### WHAT YOU WILL DO
Reproduce verbatim the line containing "Screen dimensions: 1105x422" and every line that follows it through the end of the entries below, omitting all pictures.

### DATA
◇ ◇ ◇

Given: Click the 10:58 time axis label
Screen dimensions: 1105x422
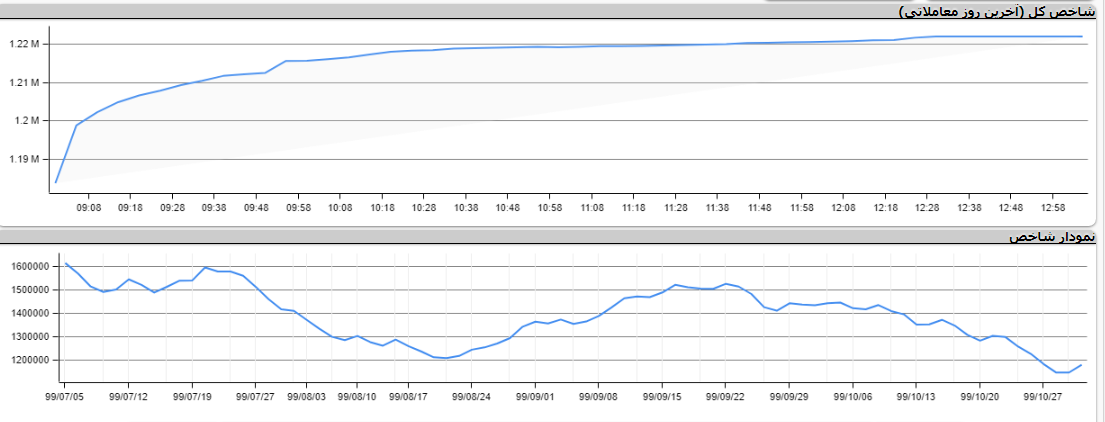Looking at the screenshot, I should click(550, 208).
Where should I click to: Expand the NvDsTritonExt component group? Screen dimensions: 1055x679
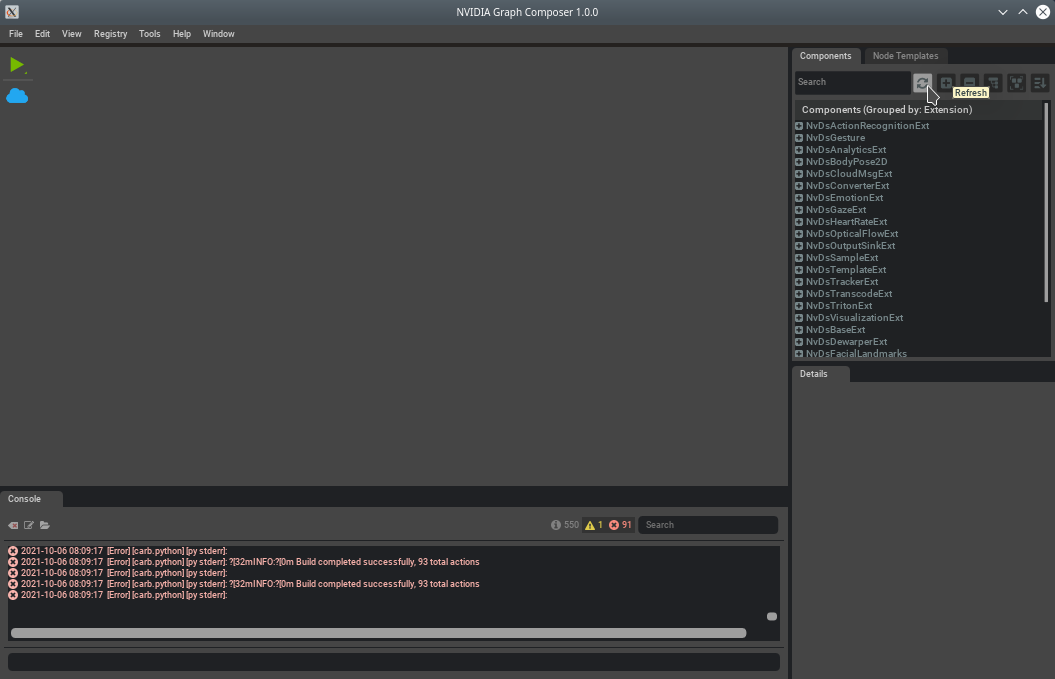pos(799,306)
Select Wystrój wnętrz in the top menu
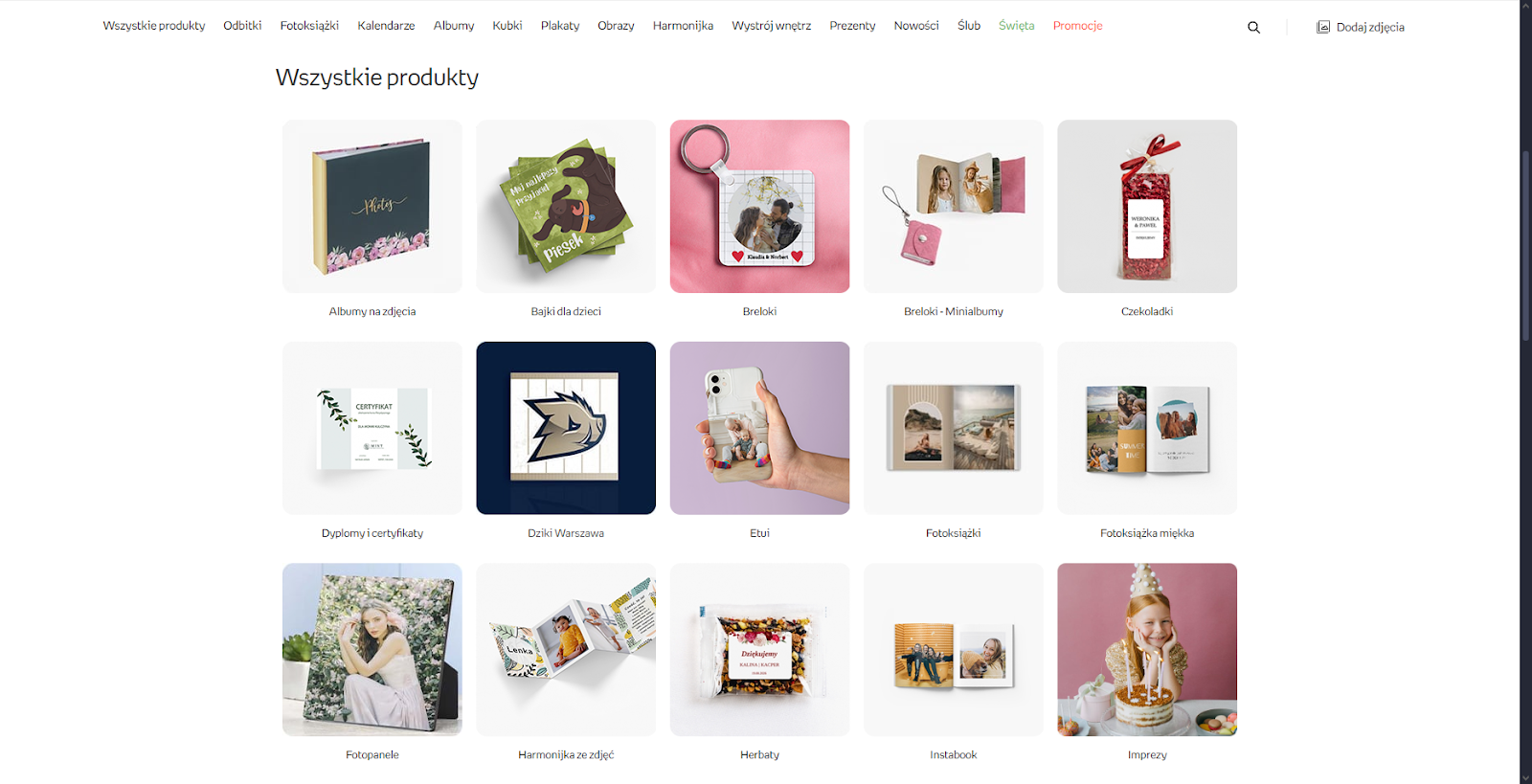1532x784 pixels. [771, 26]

◇ ◇ ◇

### REPLY
Screen dimensions: 1105x422
Looking at the screenshot, I should click(550, 208).
Where should I click to: Expand the NvDsTritonExt component group? Screen dimensions: 1055x679
pos(799,306)
Select Wystrój wnętrz in the top menu
1532x784 pixels. [771, 26]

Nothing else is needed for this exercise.